__What this task involves__
Copy the stretch of records from the line that contains "Click the blue selected dot in All Products" through the line that contains "Looking at the screenshot, I should click(x=279, y=331)." word for word, including both of those lines.

__Extracted information__

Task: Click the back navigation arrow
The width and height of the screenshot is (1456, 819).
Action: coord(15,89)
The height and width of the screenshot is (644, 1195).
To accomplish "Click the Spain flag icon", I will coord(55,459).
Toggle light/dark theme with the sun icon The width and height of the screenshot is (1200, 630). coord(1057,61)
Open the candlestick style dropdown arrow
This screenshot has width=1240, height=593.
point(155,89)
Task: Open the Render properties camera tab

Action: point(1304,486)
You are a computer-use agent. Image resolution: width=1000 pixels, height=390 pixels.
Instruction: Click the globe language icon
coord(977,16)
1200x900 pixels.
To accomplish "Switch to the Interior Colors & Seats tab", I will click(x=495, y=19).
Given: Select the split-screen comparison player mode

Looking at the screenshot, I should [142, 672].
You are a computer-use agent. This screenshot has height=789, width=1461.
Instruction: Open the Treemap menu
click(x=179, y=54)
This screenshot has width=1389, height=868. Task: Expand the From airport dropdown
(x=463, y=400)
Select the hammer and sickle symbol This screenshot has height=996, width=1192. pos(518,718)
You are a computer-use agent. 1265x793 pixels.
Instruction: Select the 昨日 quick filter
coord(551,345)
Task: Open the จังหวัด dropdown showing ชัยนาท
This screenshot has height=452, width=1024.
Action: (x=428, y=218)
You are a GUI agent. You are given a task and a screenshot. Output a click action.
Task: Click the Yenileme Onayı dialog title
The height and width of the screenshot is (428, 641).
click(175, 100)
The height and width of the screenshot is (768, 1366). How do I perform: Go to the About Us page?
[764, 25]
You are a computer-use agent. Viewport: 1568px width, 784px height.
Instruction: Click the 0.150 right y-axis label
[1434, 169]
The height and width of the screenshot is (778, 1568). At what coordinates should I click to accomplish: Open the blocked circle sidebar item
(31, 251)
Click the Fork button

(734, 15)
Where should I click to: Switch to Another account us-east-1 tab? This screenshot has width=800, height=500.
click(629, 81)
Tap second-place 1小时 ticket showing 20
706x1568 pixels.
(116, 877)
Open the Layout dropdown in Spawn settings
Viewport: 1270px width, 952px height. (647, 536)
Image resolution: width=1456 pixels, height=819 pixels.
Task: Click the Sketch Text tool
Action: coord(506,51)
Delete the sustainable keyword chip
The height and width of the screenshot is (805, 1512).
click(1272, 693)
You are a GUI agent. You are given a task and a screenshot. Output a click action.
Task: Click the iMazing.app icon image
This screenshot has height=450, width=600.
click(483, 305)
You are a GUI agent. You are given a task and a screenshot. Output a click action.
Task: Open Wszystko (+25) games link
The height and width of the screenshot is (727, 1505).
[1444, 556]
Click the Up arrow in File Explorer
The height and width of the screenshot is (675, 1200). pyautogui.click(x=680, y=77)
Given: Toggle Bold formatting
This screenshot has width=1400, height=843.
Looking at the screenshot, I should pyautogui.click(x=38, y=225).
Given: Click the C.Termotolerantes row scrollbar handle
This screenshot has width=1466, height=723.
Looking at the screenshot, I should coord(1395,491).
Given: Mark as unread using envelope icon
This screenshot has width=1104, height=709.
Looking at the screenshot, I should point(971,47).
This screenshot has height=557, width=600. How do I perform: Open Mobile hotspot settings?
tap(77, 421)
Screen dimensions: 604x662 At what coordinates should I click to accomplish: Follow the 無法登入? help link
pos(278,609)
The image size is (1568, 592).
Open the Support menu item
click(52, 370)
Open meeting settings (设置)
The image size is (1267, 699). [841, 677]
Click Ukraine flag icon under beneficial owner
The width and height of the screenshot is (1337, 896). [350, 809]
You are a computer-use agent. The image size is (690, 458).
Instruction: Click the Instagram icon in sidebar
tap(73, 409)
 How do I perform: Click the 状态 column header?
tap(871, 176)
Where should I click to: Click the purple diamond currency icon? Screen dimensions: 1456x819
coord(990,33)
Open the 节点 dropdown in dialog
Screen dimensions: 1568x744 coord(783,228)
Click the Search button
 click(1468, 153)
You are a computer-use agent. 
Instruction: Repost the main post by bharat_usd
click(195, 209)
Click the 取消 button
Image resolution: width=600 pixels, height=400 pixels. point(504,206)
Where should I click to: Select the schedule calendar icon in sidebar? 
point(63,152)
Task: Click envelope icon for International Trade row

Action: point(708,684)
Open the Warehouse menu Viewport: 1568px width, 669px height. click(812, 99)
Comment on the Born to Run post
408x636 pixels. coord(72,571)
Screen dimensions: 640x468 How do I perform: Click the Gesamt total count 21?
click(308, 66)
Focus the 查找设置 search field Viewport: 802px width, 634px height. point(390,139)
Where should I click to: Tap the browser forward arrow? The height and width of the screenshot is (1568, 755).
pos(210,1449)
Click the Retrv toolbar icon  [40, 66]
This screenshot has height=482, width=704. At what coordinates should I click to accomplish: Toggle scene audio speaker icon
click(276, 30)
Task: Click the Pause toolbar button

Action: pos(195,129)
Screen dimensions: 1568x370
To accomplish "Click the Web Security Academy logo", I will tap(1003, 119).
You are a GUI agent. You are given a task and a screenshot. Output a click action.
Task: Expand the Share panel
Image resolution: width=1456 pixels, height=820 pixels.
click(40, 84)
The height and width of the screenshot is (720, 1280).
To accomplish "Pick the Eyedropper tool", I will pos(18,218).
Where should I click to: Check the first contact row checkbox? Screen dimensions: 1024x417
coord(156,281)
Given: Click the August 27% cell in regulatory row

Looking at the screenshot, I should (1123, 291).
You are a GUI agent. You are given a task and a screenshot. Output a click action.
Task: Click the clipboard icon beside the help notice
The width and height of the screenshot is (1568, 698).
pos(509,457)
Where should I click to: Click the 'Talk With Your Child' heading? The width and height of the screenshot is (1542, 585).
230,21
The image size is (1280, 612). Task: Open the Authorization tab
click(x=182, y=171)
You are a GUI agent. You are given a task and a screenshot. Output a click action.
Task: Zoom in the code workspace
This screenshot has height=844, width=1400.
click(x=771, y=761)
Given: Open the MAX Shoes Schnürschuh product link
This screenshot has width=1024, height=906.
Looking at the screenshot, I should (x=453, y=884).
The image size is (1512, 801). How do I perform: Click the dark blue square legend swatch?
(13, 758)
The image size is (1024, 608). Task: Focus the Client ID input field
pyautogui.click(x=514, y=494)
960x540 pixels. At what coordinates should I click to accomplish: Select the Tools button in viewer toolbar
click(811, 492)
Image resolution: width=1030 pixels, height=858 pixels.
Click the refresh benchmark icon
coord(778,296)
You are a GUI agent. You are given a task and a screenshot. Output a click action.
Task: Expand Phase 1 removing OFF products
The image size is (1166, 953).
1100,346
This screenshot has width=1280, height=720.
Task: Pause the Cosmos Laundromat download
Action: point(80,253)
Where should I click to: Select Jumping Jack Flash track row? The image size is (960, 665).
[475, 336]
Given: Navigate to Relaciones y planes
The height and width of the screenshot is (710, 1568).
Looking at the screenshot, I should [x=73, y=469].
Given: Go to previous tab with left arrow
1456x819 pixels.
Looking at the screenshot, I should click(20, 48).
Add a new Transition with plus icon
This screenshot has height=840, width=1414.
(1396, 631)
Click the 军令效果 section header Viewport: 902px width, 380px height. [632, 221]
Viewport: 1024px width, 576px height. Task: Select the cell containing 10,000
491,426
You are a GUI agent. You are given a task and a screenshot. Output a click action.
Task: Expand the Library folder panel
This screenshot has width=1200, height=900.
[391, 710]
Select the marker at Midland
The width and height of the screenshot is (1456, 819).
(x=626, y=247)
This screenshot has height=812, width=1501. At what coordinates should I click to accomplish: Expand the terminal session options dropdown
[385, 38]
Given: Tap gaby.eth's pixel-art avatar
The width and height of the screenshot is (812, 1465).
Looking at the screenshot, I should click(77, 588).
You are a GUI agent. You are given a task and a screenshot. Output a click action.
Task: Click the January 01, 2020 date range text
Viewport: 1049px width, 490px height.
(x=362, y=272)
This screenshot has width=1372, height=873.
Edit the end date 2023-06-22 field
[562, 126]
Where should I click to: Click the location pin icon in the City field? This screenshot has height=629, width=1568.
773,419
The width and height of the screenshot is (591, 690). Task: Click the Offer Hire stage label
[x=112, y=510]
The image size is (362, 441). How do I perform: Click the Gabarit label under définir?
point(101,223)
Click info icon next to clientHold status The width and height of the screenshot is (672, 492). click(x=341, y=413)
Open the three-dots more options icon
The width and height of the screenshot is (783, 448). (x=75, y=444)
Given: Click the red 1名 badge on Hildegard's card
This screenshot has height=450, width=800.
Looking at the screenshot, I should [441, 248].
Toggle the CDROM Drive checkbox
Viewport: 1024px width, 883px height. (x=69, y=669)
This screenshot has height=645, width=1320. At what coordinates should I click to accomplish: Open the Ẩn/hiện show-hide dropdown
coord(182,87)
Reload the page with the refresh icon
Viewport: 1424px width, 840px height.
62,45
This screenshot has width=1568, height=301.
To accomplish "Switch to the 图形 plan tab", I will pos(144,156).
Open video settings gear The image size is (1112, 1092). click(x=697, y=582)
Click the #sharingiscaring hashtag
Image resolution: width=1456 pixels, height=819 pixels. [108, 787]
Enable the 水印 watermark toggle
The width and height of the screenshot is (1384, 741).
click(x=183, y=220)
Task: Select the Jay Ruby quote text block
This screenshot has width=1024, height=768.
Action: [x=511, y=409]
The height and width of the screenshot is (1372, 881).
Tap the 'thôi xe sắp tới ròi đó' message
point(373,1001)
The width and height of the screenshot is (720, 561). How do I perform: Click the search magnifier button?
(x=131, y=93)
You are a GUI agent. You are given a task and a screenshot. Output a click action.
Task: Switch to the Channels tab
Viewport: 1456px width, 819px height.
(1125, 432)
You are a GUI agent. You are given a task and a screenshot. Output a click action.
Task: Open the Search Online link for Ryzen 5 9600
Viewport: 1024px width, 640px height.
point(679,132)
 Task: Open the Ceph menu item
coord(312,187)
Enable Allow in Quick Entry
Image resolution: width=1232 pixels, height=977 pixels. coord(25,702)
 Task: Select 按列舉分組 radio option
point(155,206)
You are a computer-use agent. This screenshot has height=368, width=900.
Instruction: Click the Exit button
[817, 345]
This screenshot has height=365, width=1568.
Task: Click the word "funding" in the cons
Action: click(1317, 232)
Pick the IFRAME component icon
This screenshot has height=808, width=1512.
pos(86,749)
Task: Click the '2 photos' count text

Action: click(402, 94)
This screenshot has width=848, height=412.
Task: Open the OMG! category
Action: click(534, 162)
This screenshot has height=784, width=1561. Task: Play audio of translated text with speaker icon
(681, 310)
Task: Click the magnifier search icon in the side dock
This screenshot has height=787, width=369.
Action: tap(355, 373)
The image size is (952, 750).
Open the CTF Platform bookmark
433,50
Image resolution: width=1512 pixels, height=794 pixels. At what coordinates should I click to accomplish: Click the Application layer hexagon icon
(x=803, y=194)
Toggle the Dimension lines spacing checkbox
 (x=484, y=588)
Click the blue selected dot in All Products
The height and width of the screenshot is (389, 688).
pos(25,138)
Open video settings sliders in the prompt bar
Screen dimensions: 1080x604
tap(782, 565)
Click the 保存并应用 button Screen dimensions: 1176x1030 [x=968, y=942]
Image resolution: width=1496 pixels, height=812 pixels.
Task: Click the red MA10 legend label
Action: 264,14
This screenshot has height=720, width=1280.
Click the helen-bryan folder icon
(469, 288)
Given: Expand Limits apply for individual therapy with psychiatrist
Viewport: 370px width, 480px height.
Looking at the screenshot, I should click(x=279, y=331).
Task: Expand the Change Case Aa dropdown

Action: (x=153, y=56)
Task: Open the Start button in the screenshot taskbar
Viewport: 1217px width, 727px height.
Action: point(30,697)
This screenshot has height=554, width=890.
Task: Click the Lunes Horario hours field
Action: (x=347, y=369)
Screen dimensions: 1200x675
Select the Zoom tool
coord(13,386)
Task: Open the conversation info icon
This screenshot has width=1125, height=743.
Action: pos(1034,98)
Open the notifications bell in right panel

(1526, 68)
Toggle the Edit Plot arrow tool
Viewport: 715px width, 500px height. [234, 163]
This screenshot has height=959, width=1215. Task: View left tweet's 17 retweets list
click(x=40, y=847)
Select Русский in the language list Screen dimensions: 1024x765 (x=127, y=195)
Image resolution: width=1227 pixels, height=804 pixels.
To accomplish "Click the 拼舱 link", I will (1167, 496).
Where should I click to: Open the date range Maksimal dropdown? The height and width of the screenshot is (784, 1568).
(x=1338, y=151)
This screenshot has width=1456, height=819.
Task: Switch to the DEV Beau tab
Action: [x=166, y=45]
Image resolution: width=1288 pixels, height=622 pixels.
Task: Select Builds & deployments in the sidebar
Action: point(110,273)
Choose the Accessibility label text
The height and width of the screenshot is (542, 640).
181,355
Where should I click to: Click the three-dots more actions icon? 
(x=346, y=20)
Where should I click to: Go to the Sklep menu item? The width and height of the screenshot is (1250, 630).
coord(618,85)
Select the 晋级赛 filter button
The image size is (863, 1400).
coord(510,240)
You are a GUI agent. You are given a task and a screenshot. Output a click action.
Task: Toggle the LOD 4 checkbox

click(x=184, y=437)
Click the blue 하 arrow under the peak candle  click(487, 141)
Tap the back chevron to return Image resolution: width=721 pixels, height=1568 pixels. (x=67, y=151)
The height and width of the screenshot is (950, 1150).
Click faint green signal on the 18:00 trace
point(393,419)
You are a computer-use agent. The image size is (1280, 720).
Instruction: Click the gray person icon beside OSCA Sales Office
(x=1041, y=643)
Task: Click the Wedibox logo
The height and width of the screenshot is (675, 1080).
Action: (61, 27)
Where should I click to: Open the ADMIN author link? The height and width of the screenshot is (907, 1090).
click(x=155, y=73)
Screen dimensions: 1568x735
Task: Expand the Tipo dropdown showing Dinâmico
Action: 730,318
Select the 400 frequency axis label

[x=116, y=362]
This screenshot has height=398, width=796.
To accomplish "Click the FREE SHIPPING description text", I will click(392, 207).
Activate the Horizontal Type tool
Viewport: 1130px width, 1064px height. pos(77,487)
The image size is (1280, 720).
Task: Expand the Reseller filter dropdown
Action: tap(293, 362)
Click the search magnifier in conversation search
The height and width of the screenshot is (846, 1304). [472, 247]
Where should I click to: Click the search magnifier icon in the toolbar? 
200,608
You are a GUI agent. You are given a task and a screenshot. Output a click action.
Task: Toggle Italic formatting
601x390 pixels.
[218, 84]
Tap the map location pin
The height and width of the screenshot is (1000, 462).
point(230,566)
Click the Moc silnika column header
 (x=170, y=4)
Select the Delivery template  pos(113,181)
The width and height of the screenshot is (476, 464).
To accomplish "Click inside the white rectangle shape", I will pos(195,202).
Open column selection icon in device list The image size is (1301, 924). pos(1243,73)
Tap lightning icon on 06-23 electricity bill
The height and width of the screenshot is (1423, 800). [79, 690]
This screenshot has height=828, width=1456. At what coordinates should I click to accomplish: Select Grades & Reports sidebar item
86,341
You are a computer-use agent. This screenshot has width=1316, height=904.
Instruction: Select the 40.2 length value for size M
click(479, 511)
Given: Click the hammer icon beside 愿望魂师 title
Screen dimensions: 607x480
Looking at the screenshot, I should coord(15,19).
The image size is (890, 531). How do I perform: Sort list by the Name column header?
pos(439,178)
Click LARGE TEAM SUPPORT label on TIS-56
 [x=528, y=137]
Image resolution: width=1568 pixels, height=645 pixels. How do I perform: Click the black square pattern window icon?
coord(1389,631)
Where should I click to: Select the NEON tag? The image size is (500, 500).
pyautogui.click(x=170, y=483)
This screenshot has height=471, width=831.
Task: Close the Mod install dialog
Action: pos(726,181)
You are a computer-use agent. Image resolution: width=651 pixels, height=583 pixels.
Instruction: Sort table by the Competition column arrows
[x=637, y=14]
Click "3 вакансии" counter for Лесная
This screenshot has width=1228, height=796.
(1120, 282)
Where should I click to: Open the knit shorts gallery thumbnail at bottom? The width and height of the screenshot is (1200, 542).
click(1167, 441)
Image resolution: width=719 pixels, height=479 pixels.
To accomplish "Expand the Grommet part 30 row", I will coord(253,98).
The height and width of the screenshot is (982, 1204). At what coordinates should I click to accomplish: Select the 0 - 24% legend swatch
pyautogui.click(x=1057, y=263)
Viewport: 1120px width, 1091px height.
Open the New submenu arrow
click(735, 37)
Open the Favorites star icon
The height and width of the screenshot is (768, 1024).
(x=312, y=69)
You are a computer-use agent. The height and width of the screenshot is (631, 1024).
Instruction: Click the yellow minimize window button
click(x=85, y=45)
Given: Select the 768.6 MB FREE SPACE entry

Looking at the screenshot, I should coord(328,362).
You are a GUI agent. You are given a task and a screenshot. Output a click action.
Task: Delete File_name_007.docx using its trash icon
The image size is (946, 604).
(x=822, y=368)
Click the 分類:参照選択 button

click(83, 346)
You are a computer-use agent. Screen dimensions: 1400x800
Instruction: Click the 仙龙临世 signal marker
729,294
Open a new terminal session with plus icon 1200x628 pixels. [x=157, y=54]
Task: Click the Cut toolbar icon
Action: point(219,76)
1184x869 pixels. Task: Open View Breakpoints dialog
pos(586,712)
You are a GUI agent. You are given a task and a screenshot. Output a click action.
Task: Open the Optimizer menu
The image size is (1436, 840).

__Exercise output__
Click the blue selected dot in All Products
The height and width of the screenshot is (389, 688).
pos(25,138)
Open video settings sliders in the prompt bar
Screen dimensions: 1080x604
tap(782, 565)
Click the 保存并应用 button Screen dimensions: 1176x1030 [x=968, y=942]
Image resolution: width=1496 pixels, height=812 pixels.
Task: Click the red MA10 legend label
Action: 264,14
This screenshot has height=720, width=1280.
Click the helen-bryan folder icon
(469, 288)
Given: Expand Limits apply for individual therapy with psychiatrist
Viewport: 370px width, 480px height.
Looking at the screenshot, I should click(x=279, y=331).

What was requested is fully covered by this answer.